WHAT YOU NEED TO DO
Only the lines holding the word "checkmark" are wanted; copy each of them from the listing.
▬▬▬
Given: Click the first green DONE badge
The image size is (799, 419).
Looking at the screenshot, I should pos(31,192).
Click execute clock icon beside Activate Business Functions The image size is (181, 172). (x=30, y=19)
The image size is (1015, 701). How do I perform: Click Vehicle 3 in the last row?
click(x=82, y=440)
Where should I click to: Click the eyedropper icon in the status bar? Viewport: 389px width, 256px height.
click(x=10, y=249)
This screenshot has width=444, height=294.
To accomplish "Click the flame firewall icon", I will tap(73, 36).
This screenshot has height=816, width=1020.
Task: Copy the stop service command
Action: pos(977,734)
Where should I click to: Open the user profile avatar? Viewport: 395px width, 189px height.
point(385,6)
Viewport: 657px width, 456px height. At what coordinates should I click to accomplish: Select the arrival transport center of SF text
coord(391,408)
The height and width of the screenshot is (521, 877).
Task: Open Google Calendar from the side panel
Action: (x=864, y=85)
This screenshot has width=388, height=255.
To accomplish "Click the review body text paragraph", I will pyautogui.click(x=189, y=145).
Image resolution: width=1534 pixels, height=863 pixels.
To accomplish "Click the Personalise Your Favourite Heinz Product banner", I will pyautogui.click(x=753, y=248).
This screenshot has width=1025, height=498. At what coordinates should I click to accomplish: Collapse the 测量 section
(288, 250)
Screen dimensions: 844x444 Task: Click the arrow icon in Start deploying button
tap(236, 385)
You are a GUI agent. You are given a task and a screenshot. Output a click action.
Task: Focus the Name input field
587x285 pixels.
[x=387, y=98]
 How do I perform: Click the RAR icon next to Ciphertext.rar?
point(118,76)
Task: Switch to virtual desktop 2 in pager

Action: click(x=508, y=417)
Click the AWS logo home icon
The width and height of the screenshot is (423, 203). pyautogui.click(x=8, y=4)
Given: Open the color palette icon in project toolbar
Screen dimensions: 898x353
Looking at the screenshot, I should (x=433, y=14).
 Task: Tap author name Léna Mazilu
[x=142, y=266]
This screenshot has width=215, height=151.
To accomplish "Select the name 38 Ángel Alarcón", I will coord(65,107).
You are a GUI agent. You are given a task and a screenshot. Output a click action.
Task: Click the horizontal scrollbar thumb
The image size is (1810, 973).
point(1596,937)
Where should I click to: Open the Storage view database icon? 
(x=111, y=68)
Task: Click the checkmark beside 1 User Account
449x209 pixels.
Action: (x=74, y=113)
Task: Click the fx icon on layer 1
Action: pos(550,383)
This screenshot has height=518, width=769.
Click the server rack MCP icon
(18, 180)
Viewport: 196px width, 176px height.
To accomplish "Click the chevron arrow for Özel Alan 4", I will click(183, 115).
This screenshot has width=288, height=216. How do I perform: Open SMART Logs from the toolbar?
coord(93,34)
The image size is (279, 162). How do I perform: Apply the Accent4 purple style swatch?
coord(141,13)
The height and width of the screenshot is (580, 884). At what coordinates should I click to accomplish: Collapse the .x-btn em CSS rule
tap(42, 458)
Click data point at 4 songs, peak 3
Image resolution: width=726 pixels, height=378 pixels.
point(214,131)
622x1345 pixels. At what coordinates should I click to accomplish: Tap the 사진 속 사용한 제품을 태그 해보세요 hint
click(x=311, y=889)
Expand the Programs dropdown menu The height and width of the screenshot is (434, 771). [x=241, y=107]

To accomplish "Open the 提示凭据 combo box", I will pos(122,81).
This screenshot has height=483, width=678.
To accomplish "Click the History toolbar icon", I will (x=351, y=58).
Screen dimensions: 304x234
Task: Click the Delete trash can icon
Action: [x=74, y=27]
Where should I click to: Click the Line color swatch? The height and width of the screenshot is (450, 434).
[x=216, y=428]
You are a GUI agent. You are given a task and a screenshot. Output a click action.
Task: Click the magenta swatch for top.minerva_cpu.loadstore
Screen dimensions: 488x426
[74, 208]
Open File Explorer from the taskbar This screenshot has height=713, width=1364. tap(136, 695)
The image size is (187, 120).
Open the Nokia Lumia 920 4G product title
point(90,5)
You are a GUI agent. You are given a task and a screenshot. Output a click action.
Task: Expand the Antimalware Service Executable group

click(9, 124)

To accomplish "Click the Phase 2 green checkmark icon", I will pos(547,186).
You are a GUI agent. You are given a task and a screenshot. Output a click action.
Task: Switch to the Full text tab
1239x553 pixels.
▬▬▬
ANSWER FOR THE TASK
Task: Click the checkmark beside 1 User Account
To accomplish "Click the Phase 2 green checkmark icon", I will pos(547,186).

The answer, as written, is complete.